I am reading the articles about SI. They say mostly young girls do this. Well, I am a woman aboout 50. With a history of having been sexually abused. I do SI.
I am in no way proud of it. But I feel like “it’s mine” and I keep it a secret.
I have an appointment with a psychiatrist this week to be ‘evaluated’ for BP. I am afraid if he asks if I do SI. I don’t want to tell him, but I don’t want to lie either. I am afraid if he knows, I will be put back in the hospital. (I was there 2 years ago, and went through ECT treatments.) I am really afraid of my family finding out, only because they have no idea. I feel so ‘sick’ inside, but put on this front so my family won’t be worried.When I do SI, I usually use an exacto knife. It makes the cut very quick and clean. And the more it bleeds, without needing any stitches. I like it. How can I be so sick and yet, pretend to be all right?
Fran
This is to P.N. — the woman around 50 who does SI. I am in my late 40s. I have hurt myself since I was very young (4 or 5). I wrote a bit of my story here for the first time last week. I have to say that my sadness, my feeling of being so alone in the world for so many years made it all so awful.

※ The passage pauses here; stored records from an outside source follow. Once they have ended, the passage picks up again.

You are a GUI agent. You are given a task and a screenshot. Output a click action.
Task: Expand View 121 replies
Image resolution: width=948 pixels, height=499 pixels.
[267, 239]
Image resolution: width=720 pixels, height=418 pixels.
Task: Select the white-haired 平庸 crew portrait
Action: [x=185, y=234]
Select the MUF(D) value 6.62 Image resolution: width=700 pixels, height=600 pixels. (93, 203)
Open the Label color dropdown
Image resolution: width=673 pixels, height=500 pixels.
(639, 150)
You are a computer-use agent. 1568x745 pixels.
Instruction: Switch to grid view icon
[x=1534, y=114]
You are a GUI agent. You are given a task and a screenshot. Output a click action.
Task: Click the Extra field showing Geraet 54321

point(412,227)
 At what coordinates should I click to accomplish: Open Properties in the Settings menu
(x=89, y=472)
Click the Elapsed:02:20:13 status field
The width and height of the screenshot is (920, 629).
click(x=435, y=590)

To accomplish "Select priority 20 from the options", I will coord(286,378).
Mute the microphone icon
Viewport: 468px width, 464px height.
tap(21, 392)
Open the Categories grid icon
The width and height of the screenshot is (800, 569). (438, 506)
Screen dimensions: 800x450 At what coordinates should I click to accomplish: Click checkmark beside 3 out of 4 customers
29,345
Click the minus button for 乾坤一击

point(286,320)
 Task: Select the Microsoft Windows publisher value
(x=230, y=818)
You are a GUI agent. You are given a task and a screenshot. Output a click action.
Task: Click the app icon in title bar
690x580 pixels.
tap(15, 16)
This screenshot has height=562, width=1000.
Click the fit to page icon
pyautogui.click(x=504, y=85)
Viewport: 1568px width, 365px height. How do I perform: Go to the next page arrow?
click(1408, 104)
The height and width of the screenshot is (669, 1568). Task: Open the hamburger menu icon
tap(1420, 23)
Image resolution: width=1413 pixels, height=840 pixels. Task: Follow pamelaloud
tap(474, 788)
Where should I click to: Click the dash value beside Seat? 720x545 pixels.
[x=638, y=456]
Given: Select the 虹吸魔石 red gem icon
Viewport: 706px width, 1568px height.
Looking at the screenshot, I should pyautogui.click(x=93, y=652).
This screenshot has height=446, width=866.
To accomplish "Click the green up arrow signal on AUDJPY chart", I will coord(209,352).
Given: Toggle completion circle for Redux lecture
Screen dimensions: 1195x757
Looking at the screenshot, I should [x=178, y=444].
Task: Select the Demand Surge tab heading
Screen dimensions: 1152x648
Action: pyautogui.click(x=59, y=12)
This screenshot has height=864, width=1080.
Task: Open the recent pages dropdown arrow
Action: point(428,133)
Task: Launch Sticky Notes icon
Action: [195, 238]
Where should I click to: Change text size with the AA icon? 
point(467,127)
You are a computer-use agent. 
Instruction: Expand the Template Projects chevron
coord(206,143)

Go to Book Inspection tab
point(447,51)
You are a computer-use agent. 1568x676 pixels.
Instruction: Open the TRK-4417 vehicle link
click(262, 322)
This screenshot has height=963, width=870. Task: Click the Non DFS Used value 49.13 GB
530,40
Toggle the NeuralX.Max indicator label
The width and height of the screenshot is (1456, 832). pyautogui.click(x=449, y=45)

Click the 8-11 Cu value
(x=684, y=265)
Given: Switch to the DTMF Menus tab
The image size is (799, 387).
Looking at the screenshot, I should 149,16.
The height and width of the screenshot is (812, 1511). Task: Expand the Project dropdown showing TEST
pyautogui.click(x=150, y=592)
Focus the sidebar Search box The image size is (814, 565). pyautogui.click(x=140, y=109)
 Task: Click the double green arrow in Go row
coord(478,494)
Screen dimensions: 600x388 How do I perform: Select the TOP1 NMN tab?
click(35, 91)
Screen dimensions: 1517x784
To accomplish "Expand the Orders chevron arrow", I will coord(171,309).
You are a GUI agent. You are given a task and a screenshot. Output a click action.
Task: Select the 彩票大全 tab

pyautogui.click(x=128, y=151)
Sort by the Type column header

Now, I don’t feel quite so bizarre. I can face it. I can look at what I do from a new perspective and realize that this is what has kept me sane all these years. Not insane, you know? I’ve lived a fairly ‘normal’ life. My therapist is amazed. My scars are too real to explain away — but they have kept me going. My SI is not an art form, a fad, a statement for others to see. It is my coping device, used at nearly ‘un-cope-able’ times. It’s a part of me that has given me strength. Not that I like it, but I have to accept it. Maybe now, because I have, I can move on and leave it behind.